Division line drawn by U.S.-led group will complicate global environment: Experts
The confrontational approach and division line drawn by the United States-led Group of Seven will further complicate the international environment and pose a real threat to regional stability, experts say.
The statement by the G7 Japan summit on China reflects increasing block politics, geopolitical and geoeconomic fragmentation, said Chheang Vannarith, president of the Asian Vision Institute, an independent think tank based in Phnom Penh, Cambodia.
The G7 comprises the U.S., Canada, the United Kingdom, France, Italy, Germany and Japan.
"We see more of the division line between the West and … especially here China. This is a very dangerous development," said Chheang, noting such fragmentation will disrupt everything from security to socioeconomic development.
During their summit in Hiroshima from Friday to Sunday, the G7 leaders issued strong words on China, covering topics ranging from the Taiwan Strait, the South China Sea to Xinjiang and Tibet. They also stressed the G7's opposition to "economic coercion" that was directed at China though the seven are much more involved in sanctions and protectionist measures.
Kazuteru Saionji, a visiting professor at Higashi Nippon International University in Japan, said the era of the United States and other G7 nations controlling world politics, economy and military should come to an end because the U.S. is conducting atrocities deliberately undermining free trade and the world economic division of labor system by dragging the G7 bloc to suppress China.
"The sarcastic part of that, however, is that the U.S. has been trying to jeopardize the Chinese economy through various means, including trade wars, but the ever-growing China-U.S. trade in itself demonstrates that U.S. businesses and people need trade with China," Saionji added.
Digby James Wren, a political analyst and senior special adviser of the International Relations Institute of the Royal Academy of Cambodia, said there should be serious concerns about the idea that the G7 is increasingly militarizing the Western Pacific region by using threats from China as an excuse, whereas China's position toward peace and dialogue has been very constant.

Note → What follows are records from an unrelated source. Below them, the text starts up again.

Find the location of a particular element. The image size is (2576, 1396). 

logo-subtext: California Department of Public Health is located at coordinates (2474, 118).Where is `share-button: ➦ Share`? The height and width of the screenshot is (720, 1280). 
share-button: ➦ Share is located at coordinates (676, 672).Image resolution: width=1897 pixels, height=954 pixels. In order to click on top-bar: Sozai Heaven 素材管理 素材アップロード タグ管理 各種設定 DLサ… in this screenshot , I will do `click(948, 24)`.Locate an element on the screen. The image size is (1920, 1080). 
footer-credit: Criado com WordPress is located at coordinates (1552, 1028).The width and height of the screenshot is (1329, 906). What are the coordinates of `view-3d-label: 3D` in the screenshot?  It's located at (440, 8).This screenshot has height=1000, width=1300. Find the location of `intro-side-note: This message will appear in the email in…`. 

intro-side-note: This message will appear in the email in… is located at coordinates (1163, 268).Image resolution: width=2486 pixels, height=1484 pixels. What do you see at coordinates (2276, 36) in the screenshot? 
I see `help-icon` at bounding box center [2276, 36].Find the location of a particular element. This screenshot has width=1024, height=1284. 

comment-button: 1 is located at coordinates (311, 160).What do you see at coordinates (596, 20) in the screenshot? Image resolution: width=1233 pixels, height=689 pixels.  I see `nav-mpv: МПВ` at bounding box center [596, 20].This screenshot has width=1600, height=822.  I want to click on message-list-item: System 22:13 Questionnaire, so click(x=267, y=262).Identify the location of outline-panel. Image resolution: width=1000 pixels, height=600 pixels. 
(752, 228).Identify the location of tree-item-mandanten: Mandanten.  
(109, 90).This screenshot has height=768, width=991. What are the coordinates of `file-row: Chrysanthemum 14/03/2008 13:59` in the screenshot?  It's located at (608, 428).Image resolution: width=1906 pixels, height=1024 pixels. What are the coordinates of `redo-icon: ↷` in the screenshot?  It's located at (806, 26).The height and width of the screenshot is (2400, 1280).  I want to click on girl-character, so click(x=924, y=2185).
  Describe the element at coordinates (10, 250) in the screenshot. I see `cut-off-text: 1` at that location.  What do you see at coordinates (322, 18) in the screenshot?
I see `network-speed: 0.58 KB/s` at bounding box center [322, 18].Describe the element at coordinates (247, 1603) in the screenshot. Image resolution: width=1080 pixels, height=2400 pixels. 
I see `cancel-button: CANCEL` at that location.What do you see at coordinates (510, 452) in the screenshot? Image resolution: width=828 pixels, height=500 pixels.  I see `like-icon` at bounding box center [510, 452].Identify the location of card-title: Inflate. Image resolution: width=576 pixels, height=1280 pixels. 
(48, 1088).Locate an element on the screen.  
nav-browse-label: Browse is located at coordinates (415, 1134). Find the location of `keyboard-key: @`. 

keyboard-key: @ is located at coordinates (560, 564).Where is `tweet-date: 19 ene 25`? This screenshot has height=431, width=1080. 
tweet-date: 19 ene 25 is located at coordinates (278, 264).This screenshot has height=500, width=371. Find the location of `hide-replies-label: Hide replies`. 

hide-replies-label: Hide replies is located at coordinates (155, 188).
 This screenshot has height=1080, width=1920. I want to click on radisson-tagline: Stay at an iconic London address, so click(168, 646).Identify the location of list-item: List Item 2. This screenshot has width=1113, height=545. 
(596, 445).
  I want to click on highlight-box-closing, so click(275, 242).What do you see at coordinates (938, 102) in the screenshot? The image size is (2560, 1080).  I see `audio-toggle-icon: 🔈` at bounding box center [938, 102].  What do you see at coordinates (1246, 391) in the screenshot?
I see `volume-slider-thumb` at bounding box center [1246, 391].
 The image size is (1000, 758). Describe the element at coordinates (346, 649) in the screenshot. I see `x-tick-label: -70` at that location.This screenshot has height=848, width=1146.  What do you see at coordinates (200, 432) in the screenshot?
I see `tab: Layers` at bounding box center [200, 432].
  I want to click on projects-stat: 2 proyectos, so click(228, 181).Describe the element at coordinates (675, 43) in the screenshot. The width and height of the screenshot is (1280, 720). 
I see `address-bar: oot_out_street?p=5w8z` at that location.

"The G7 is looking more and more like a small clique of former imperial powers," said Wren.
Terming the G7 statement about building "constructive and stable relations with China" hypocritical, Wren said he expects the G7 to move further from economic suppression to controlling supply chains and even setting up standards, which may "hook other emerging economies" so that they can only trade under those noncompetitive and restrictive standards.
On the G7 leaders' pledge to intensify support for Ukraine, Wren said, maintaining war with Russia is also part of their strategy to weaken Russia and strengthen their position, Wren said.
Yuki Izumikawa, head of the business department of the Japan Association for the Promotion of International Trade, said G7's attempts to interfere in international affairs will only increase tensions in the world.
"In the past, due to the huge gap in national strength between developed and developing nations, the global trends and the international order were set up with developed countries taking the lead. But now that is no longer the case, as it is no longer an era where G7 countries can represent the whole world," said Izumikawa.
Noting the U.S. has launched an economic war against China's development, Yuji Hosaka, a professor at Sejong University in Seoul, said the U.S. and Japan have also benefited from China's rapid growth and it is not a desirable attitude to unilaterally criticize and check China's economic growth.
"South Korea and Japan are acting as the U.S. wants to. It is under the guise of the value of solidarity of countries centered on the value of freedom," said Hosaka, noting the aim of the summit is to criticize the solidarity of countries with different values, and, in particular, to check China's economic and military growth as well as the expansion of its global influence.
Though Japan and the U.S. were clearly trying to steer the G7 into talking about Ukraine and particularly China, Henry Chan, visiting senior research fellow at the Cambodian Institute for Cooperation and Peace, said their attempt "did not succeed so much" because the communique showed that many attendees felt the global economy was as important as politics and multilateralism was the way forward.
Atsushi Koketsu, emeritus professor at Yamaguchi University of Japan, said the G7 has descended into a group of old-fashioned countries clinging to the so-called established international political order.
"With the international community moving forward to pluralism, the G7's relentless efforts to go against the trend of the times will undoubtedly cause imbalance and injustice in the international community," said Koketsu.